What’s It Like Where You Are?
The other evening I spoke with a friend who’s moved to Wales. He’s in the valleys. I’ve never been to Wales. So, naturally, I asked the obvious question: “What’s it like where you are?”
When you’re talking with someone whom you know is in a different place than you, it’s normal to ask that question. Especially if it’s a place you’ve never been before. Beyond being polite, you’re usually genuinely curious to learn more about their world.
Here’s the thing.
Everyone is in a different place to you. You’ve never been where they are.
Yes, you might be employed by the same organisation. You might even have done the same job. And you might have some similar interests.
Yet, they have different experiences, different stuff to deal with, and different perspectives. They look at the world through a different lens to you.
So when we say “Oh I know what it’s like for them”, we don’t really.
We have no real clue.
If we want to get good work done together, most of the time we can’t just rush straight into the work. We need to connect first. Not so we can get all woo-woo. It’s to understand where people are at, so we can clear the path to get on with what matters together.
Of course, there are genuine situations where efficiency or other factors outweigh the need for making a personal connection first. A perceived lack of time is a common reason for not making the time to connect. Yet more often than not, it turns out that we get a better quality outcome by investing just a little more time to connect.
The most effective leaders have strengths in getting work done and fostering strong relationships. They adeptly balance both. In doing so, their leadership effectiveness has a significant, positive impact on business performance. They know that to achieve sustained results and sustained wellbeing, people first need to feel seen and heard.

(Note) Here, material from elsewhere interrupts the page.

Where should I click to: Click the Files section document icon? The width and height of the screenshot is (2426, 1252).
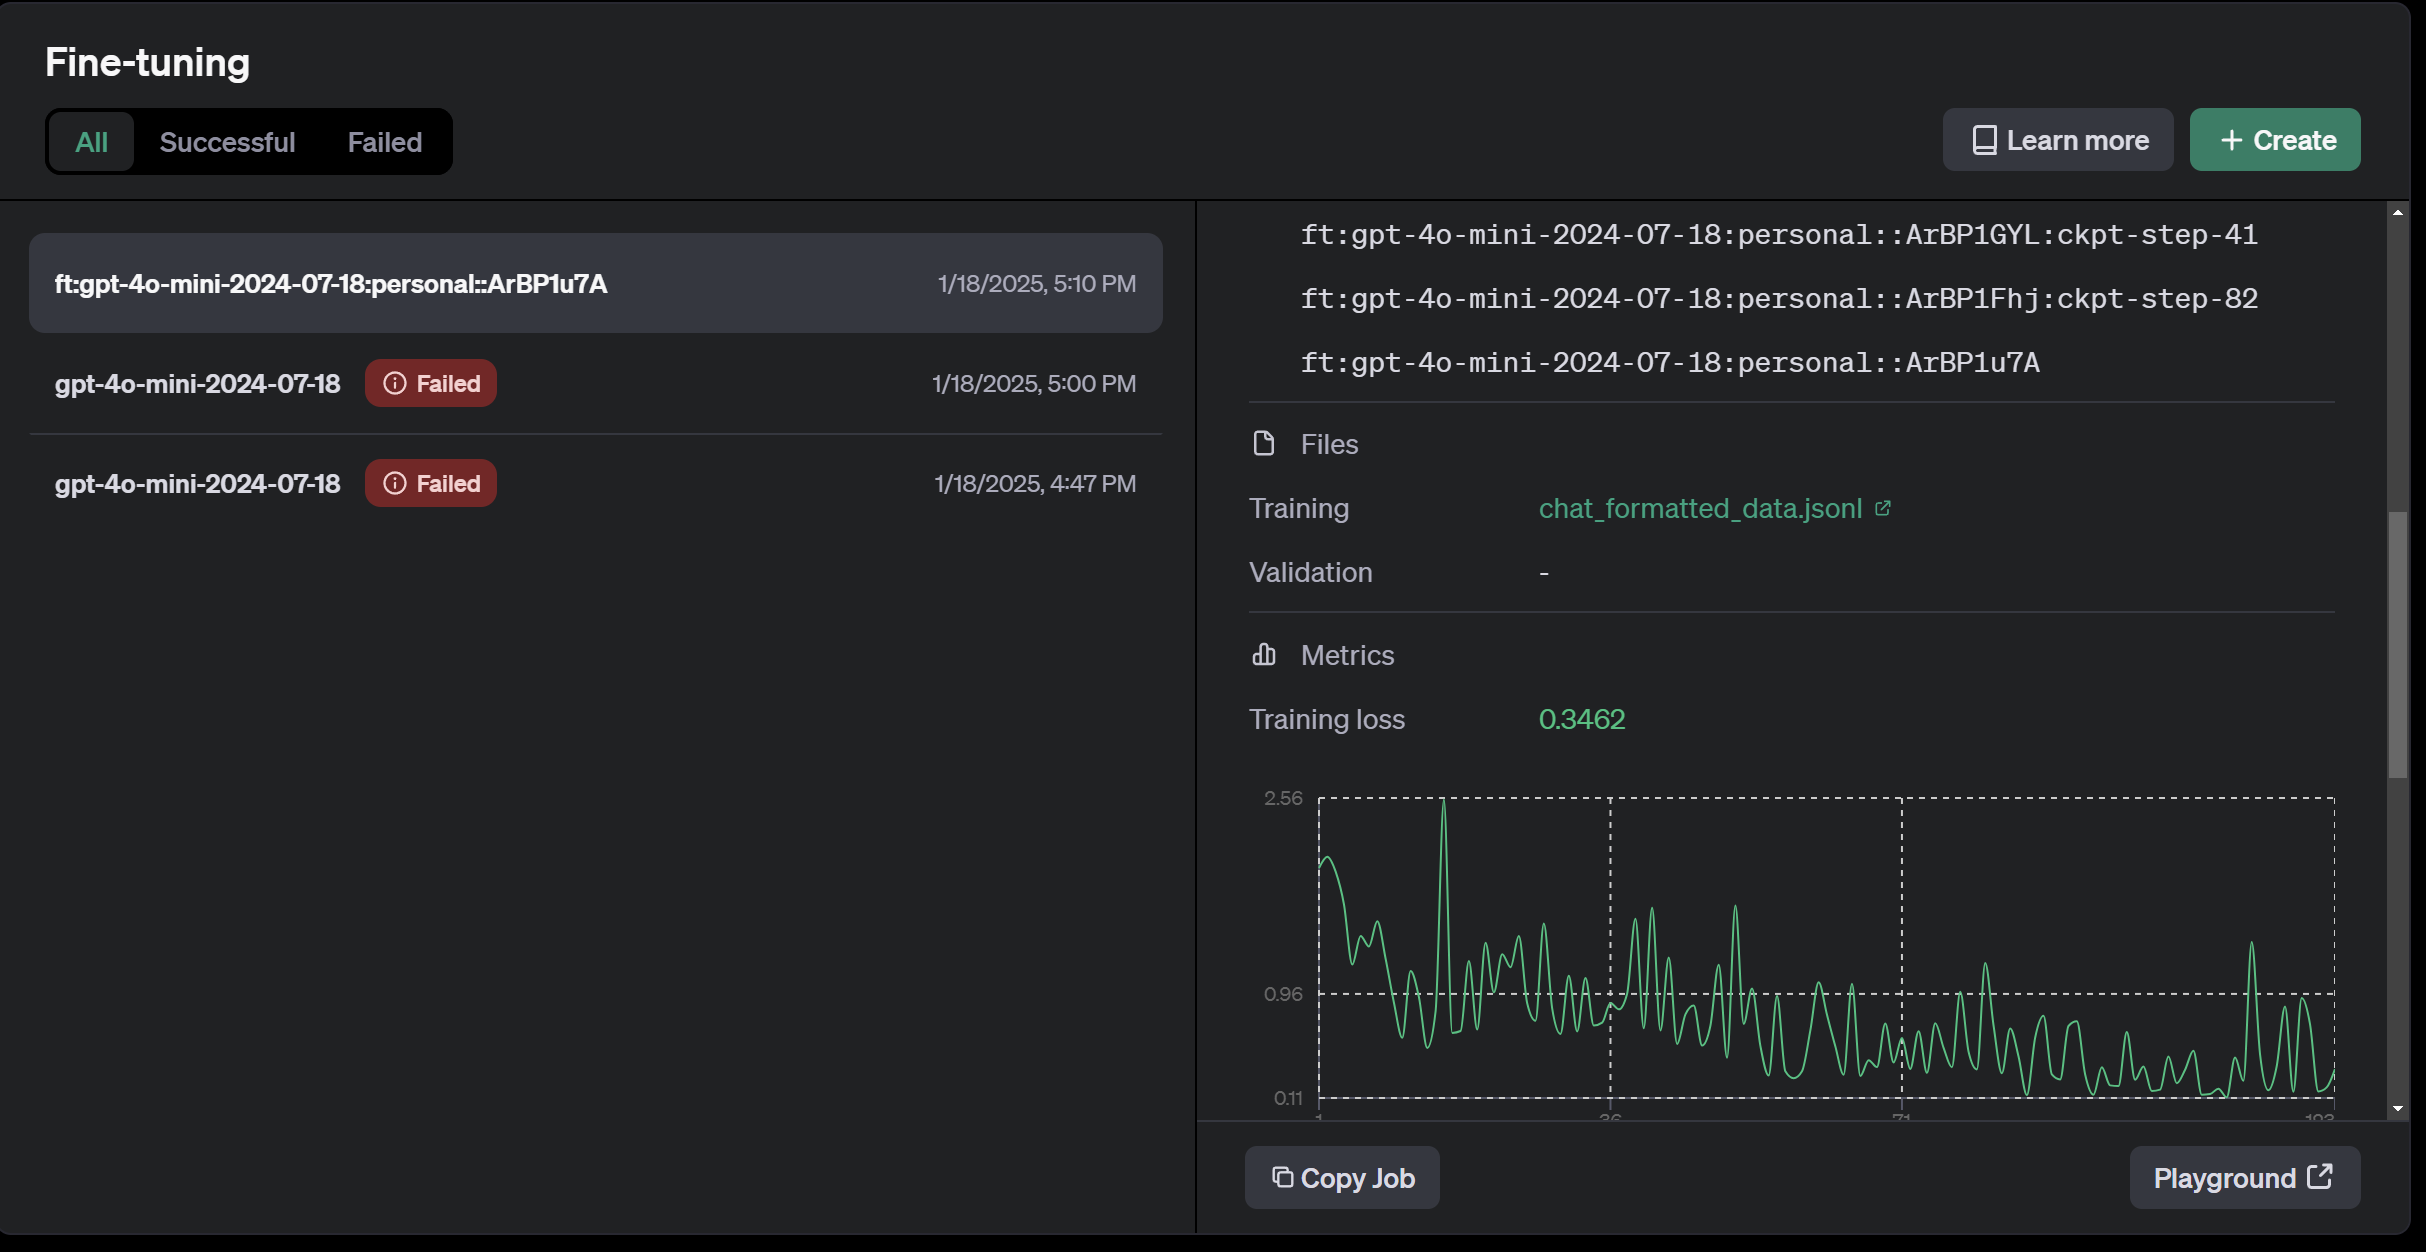coord(1264,444)
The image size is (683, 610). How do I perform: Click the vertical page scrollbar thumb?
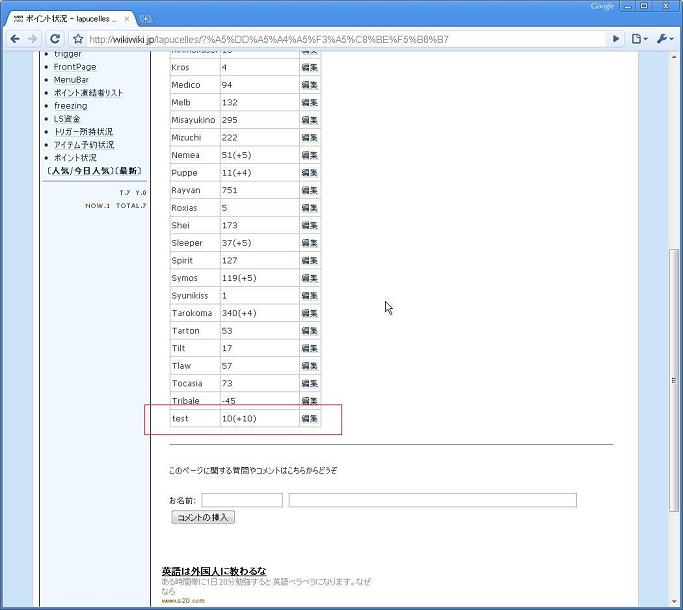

There’s a saying ‘mihi before mahi’. This is derived from two Māori words ‘mihi’ (to greet) and ‘mahi’ (the work). Another way of putting it is ‘connection before content’.
The Zulu have a powerful word: sawubona. It means “I see you.” In that one word, it says, “I see the whole of you—your experiences, your passions, your pain, your strengths and weaknesses, and your future. You are valuable to me.” (Source)
Connecting doesn’t have to be all touchy-feely. Here are three questions you can ask to connect and then get into the work:
- How’s your world right now?
- What’s one word to describe how you’re showing up?
- What’s most important to you about this work?
When we ask, in whatever way, “what’s it like where you are?” we show that we care. And when people know that we care, we’re paving the way to do better work together.